Officer Offloffalof made no effort to stop her. “Secret Service is out there, you know. Just scads of 'em. But go on ahead if you want to.”

Dr. B paused with her hand on the knob and didn't move. She froze there, like she was playing statues.

“Why don't you just sit down, Katrina,” Martha Evergood said.

Dr. B sat down.

“Is there anybody here who wishes to dispute the truth of the things you've heard this morning?” Dr. Evergood asked. “Because I, personally, am quite convinced.”

“Horace?” Jonas Ford said, “Katrina? Do you have anything to say? Any possible sort of explanation?”

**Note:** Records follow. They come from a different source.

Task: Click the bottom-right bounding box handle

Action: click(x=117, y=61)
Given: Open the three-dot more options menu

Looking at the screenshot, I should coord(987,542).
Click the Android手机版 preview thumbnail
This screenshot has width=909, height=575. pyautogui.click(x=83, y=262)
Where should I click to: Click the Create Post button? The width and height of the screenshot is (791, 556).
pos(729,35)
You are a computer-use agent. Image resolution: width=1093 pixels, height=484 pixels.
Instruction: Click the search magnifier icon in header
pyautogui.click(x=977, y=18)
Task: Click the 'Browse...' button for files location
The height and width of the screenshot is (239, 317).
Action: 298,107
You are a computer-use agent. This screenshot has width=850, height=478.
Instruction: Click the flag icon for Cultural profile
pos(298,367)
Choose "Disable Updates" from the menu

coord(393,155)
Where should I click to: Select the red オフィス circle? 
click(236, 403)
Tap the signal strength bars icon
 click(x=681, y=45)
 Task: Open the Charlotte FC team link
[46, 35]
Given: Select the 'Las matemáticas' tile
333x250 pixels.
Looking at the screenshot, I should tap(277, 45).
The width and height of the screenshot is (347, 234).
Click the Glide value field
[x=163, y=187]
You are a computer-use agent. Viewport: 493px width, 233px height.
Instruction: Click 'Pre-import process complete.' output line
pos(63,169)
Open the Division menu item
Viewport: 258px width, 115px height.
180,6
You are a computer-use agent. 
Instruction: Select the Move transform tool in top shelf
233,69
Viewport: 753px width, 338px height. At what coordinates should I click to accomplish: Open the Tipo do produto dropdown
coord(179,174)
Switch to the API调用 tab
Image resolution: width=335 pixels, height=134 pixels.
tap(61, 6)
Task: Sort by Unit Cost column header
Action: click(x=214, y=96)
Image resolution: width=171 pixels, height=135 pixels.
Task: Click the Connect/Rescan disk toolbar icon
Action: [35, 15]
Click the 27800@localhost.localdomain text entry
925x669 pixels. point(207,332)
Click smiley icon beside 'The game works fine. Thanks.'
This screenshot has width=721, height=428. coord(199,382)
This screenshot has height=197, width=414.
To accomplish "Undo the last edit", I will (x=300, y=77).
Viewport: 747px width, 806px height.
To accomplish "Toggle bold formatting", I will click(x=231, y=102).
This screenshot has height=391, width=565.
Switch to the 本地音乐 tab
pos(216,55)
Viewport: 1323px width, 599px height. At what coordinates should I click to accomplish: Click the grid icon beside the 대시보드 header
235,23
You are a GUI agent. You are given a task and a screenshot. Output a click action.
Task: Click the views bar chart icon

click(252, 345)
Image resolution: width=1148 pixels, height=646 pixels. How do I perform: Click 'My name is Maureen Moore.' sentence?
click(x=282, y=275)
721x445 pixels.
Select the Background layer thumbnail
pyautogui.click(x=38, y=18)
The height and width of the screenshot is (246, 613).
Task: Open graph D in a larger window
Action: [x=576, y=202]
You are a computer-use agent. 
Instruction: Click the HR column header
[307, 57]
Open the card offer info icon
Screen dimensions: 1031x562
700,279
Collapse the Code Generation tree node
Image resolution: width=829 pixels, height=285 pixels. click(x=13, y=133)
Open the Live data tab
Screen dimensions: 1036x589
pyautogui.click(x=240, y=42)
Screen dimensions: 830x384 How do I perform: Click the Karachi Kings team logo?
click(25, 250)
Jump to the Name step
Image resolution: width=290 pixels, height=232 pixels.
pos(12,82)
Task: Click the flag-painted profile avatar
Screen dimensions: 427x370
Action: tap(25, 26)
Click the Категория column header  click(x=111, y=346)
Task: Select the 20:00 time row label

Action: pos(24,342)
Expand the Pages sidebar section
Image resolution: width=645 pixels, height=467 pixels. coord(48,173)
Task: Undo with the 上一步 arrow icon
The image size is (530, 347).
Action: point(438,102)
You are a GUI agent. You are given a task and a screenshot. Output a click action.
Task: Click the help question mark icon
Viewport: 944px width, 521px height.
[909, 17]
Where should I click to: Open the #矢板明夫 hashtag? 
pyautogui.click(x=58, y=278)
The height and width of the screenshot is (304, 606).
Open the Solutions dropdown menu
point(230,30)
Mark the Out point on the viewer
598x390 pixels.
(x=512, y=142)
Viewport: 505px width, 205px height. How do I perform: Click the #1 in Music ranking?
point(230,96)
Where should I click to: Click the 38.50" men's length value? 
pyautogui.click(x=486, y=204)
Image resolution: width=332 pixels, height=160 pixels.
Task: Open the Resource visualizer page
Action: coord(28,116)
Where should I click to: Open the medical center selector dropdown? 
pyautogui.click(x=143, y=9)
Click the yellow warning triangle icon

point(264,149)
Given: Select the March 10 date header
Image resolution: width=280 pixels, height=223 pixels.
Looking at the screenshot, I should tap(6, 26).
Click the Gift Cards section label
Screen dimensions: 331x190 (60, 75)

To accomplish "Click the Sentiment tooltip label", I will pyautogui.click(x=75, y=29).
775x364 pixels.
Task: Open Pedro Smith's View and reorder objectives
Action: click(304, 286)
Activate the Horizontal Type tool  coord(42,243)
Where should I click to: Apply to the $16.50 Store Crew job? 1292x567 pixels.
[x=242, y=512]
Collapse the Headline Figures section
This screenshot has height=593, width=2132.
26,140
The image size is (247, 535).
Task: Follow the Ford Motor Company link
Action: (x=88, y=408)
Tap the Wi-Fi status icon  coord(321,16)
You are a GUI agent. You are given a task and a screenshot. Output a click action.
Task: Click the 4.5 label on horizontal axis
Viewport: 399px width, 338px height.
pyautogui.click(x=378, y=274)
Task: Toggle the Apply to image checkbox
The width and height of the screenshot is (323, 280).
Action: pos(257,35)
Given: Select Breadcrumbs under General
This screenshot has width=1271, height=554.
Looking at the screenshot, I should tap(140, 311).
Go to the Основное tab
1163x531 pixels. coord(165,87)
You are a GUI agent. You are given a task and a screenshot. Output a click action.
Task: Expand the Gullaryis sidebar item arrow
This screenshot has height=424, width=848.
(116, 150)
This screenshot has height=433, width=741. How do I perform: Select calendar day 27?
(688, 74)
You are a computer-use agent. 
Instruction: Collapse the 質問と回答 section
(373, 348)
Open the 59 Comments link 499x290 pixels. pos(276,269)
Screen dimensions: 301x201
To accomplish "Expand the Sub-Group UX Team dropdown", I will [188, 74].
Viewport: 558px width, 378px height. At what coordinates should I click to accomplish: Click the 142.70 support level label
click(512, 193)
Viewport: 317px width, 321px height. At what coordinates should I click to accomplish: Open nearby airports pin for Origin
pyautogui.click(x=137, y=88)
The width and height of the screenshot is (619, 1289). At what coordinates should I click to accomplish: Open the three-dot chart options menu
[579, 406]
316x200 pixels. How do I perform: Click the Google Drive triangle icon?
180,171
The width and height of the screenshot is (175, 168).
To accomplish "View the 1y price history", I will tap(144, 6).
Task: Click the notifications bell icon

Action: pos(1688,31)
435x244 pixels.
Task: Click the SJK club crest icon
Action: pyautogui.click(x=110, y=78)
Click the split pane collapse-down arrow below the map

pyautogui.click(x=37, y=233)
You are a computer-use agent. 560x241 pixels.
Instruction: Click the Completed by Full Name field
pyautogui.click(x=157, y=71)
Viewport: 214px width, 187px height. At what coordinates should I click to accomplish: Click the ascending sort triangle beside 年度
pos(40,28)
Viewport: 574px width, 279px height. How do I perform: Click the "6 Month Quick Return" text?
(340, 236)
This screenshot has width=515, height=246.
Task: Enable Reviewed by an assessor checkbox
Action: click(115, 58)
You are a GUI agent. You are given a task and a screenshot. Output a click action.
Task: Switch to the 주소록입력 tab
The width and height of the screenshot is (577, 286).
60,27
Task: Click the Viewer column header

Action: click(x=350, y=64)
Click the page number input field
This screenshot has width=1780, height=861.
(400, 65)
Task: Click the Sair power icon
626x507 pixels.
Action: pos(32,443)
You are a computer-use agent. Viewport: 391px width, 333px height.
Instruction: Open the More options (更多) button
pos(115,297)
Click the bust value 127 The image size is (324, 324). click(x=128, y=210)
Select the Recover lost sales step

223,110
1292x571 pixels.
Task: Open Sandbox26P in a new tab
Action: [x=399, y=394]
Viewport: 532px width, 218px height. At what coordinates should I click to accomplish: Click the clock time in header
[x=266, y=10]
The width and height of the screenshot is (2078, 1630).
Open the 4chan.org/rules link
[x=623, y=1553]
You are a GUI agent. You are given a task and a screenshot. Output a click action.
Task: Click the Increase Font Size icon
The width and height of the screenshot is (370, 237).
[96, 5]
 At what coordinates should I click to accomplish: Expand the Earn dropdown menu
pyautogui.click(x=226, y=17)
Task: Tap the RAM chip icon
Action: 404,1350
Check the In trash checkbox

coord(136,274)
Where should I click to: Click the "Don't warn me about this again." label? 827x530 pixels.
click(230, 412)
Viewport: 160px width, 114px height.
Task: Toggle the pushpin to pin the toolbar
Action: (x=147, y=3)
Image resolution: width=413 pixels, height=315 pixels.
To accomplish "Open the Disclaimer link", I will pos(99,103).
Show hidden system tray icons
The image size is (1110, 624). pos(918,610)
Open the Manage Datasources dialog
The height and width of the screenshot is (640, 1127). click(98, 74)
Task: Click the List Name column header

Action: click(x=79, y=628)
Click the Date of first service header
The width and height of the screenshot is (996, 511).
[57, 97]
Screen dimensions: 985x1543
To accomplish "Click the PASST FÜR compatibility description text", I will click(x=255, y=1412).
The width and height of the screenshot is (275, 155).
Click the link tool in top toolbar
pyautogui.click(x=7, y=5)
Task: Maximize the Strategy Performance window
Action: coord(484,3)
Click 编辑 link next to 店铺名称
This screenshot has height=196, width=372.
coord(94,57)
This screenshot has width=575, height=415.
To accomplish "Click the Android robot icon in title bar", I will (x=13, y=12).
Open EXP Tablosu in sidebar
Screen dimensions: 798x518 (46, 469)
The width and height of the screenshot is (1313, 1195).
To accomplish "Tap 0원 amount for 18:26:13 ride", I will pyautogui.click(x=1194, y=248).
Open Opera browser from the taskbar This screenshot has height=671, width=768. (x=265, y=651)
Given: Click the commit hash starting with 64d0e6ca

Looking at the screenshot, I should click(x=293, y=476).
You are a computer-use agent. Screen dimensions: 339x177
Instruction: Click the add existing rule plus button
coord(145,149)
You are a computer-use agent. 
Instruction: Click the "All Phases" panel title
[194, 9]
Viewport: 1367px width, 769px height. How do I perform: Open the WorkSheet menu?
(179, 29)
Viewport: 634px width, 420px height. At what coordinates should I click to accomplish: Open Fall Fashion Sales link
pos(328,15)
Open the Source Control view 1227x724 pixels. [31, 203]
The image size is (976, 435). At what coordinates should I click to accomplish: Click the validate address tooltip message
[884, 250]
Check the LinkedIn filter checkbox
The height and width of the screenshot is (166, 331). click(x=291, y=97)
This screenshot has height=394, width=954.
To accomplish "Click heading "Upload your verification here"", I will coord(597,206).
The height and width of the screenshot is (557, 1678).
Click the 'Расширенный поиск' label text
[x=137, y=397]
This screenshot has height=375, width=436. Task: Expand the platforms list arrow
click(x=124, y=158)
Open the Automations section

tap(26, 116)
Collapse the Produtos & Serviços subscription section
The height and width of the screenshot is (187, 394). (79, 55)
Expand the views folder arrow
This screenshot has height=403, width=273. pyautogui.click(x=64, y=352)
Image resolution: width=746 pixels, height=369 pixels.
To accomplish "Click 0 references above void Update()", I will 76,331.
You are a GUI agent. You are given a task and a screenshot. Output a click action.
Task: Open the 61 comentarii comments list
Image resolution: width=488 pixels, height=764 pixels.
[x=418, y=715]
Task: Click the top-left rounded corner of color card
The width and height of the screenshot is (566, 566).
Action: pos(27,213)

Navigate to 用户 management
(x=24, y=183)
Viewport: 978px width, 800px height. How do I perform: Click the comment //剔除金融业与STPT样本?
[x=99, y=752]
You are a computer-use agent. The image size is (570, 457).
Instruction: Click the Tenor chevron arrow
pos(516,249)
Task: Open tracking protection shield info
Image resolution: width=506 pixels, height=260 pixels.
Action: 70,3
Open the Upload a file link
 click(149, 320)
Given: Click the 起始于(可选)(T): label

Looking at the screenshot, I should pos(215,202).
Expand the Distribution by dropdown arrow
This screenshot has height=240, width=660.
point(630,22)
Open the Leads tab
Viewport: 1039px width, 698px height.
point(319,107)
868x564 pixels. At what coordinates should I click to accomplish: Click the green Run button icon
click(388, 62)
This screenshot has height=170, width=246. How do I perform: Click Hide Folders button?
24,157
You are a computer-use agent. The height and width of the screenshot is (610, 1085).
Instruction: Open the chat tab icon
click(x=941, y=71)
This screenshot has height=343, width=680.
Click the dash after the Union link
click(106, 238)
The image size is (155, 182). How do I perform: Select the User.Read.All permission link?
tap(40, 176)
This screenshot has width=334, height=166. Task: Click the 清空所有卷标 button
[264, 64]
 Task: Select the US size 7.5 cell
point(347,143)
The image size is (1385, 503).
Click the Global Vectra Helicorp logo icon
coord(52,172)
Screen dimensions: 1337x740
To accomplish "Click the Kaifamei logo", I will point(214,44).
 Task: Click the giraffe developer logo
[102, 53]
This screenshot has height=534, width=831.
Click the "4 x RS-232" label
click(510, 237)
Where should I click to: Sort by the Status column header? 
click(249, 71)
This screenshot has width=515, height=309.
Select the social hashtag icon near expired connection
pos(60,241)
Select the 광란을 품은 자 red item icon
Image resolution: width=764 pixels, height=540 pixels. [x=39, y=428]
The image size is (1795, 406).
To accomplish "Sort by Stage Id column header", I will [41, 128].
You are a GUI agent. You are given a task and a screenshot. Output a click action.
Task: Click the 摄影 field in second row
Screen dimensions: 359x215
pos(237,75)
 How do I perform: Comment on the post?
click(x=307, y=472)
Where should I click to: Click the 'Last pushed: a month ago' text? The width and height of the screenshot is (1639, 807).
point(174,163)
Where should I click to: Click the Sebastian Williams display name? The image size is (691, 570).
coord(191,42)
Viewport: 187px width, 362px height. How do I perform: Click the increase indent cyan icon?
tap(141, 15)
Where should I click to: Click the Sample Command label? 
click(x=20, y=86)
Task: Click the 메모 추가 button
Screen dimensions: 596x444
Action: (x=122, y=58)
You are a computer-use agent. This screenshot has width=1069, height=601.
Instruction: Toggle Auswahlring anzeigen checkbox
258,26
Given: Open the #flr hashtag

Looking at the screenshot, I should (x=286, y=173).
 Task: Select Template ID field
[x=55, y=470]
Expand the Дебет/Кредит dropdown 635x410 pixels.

Dr. Gallow's expression was frightening, or at least it would be if he'd looked at
me
like that. Vice President Ford, however, didn't bat an eye.

“The results speak for themselves,” he said, gesturing angrily at Toby and the other alumni board members sitting at the far end of the table. “Just look at them. Are they not far superior to any leaders we have in this country today?”

“Superior
final products
?” Saul Roth said with disgust.

“Merely a turn of phrase,” Dr. Bodempfedder said. “Unfortunate, perhaps. But Horace is right. Our graduates, these perfectly educated, extremely dedicated young people, are wonderful treasures; they constitute an immeasurable gift we have given to this great nation.”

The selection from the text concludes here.